3. Reliability — will it stay up under load?
A gateway adds a hop; it has to earn that by being more reliable than the upstream, not less. Look for fail-fast behavior (errors you can retry, not 90-second hangs) and routing that moves off a degrading backend.
- Is there a public status page and a published SLA number?
- Cross-provider failover, or one upstream per call?
- Does it fail fast and loud so your retries work, or hang silently?
4. Coverage — one key for the work you actually do?
- Chat, image and video on the same key, or just text?
- OpenAI-compatible across all of it — streaming, tools, vision, JSON mode?

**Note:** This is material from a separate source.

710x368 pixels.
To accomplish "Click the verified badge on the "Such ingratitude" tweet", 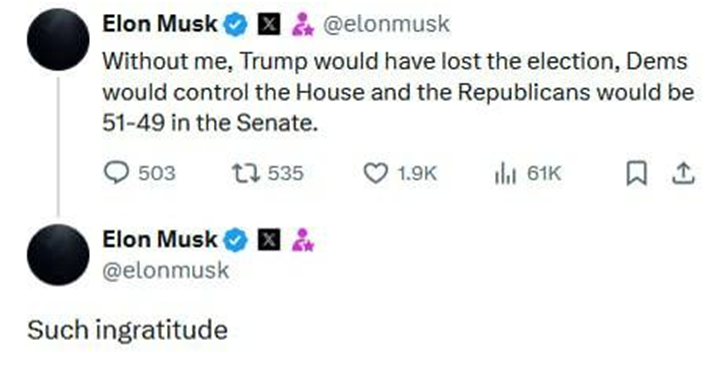I will pyautogui.click(x=235, y=240).
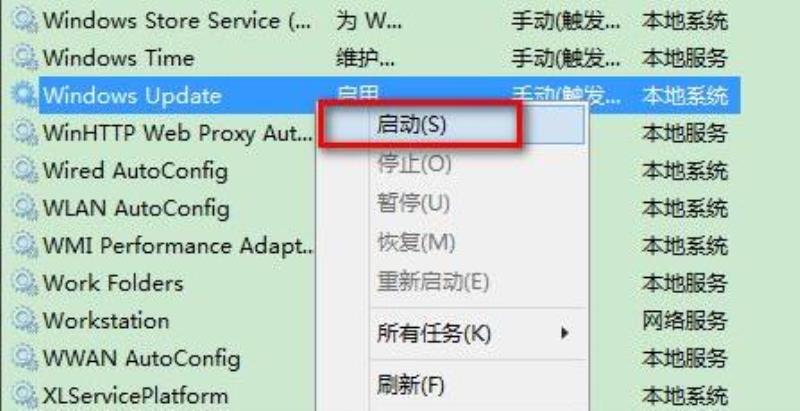The image size is (800, 411).
Task: Click the XLServicePlatform gear icon
Action: (24, 396)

- Native routes where they matter (e.g. Anthropic
/v1/messages) kept intact?
5. Price & terms — cheap for a reason, or fairly priced?

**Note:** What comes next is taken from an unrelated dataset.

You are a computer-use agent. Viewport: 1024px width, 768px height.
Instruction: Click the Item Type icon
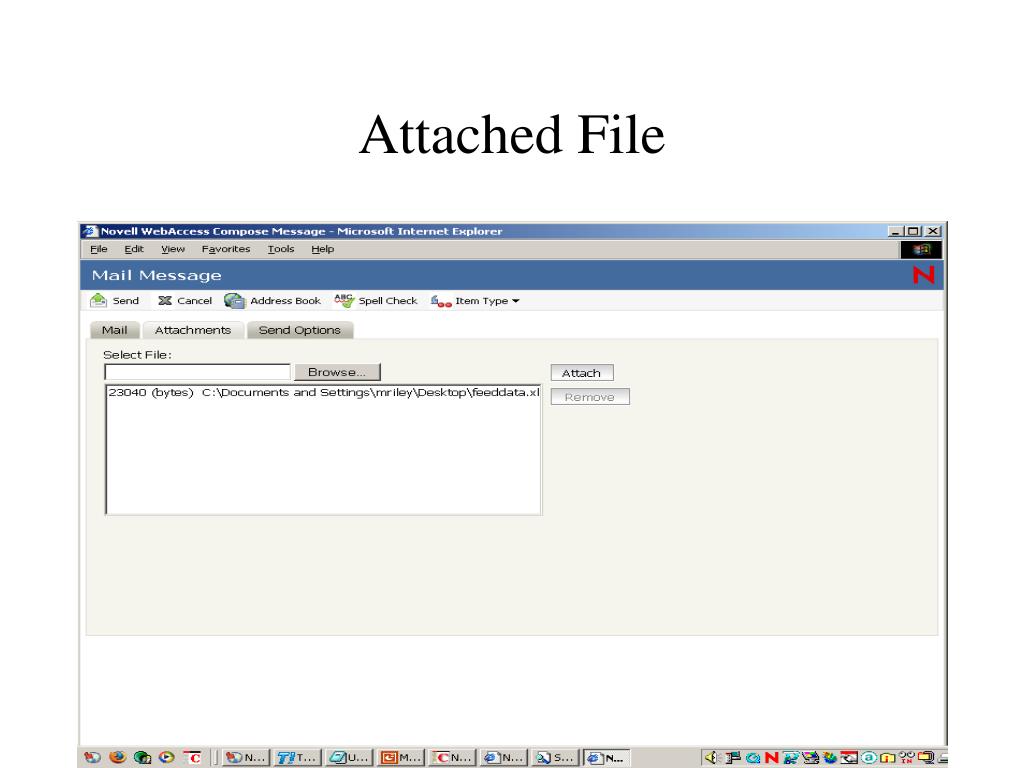pyautogui.click(x=440, y=301)

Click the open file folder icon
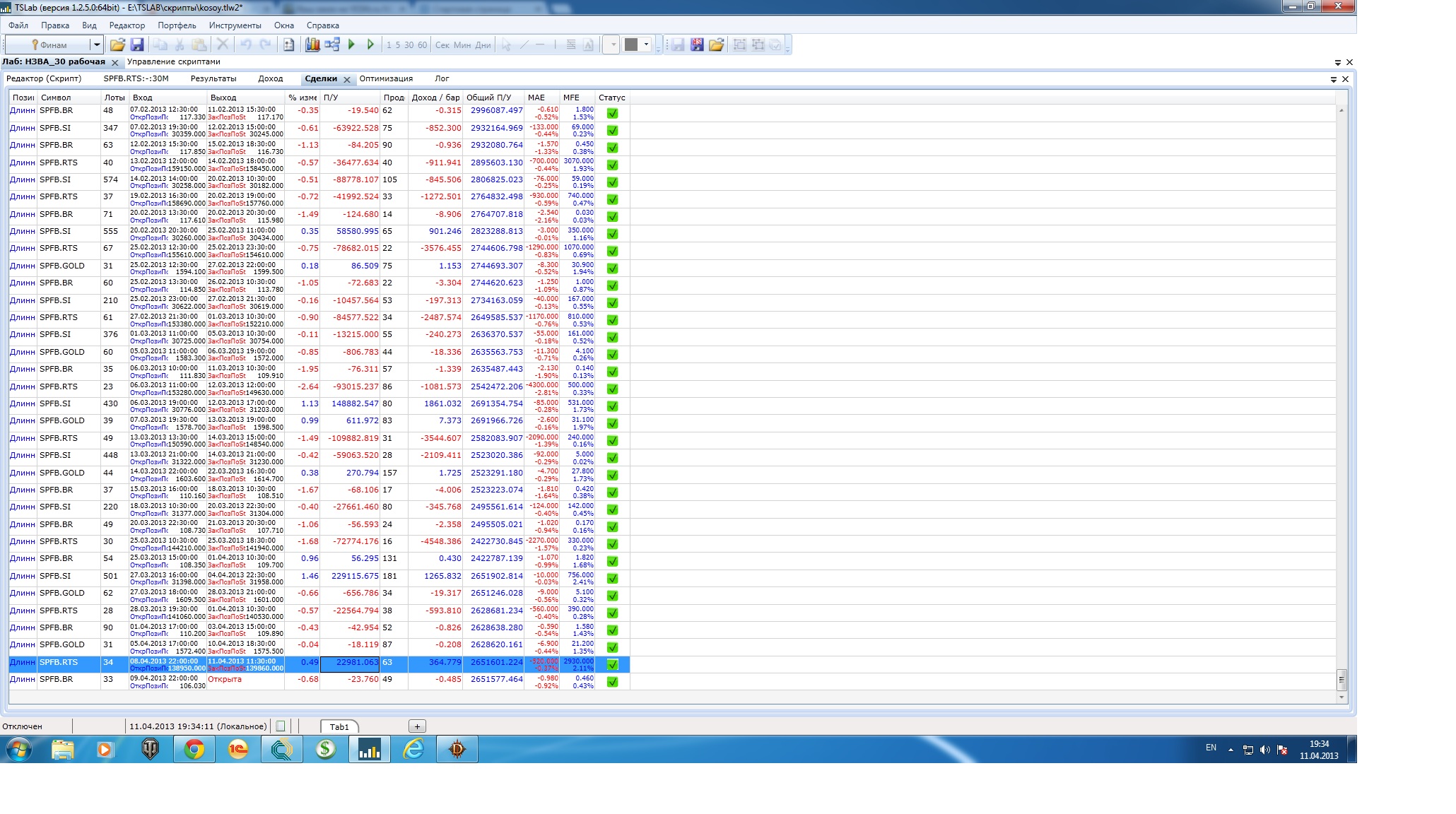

Price is where the trap is baited. A modest discount under official list is a margin on volume infrastructure. A gateway 80% under list is reselling gray-market capacity that disappears — the savings come from somewhere, and it's usually authenticity or stability.
- Priced per model against the official rate (auditable), not a vague blanket discount?
- Pay-as-you-go, or locked behind subscriptions and expiring credits?
- Does the balance expire? Are there minimums?
The one-minute due-diligence run
Don't take the marketing page's word — or ours. Run the checks:
# gateway_due_diligence.py
# Run against any OpenAI-compatible gateway before you trust it in production.
# Five checks, well under a cent, about a minute.
import tiktoken
from openai import OpenAI
client = OpenAI(api_key="sk-...", base_url="https://api.brievio.com/v1")
# 1. HONEST BILLING — reported prompt_tokens vs a local tokenizer count.
msgs = [{"role": "user", "content": "Reply with the single word: ok."}]
r = client.chat.completions.create(model="claude-sonnet-4-6", messages=msgs, max_tokens=5)
local = len(tiktoken.get_encoding("cl100k_base").encode(msgs[0]["content"]))
print("token ratio (want ~1.0-1.6x):", round(r.usage.prompt_tokens / local, 1))
# 2. GENUINE MODEL — a real structured tool_call, not JSON jammed into text.
r = client.chat.completions.create(
model="claude-sonnet-4-6",
messages=[{"role": "user", "content": "weather in Tokyo? use the tool"}],
tools=[{"type": "function", "function": {"name": "get_weather",
"parameters": {"type": "object", "properties": {"city": {"type": "string"}}}}}],
)
print("returns real tool_calls:", r.choices[0].message.tool_calls is not None)
# 3. FAILED CALLS FREE — send a deliberately bad request, then check your usage
# page: a 4xx/5xx should cost nothing.
# 4. CONTEXT — needle-in-haystack at the model's claimed window (see the
# "is your Claude really Claude" post for the snippet).
# 5. TERMS — a public status page + published SLA exist; pricing is per-model
# against the official rate, not a vague "80% off everything".Where Brievio lands on its own checklist
Being honest about our own scorecard: Brievio routes the genuine first-party models over tier-1 cloud channels with full context and native features intact; bills true token counts and charges nothing on failed calls; prices each model about 15% under official list (image and video deeper), pay-as-you-go, balance that doesn't expire. Where we don't win: going direct still beats us on day-one model access and provider-of-record contracts, and OpenRouter covers a far wider open-source long tail. See the full comparisons and pricing, then run the script above against whichever gateways are on your shortlist.
The whole point of a checklist is that you can apply it to everyone, including the vendor who wrote it. Apply it to us.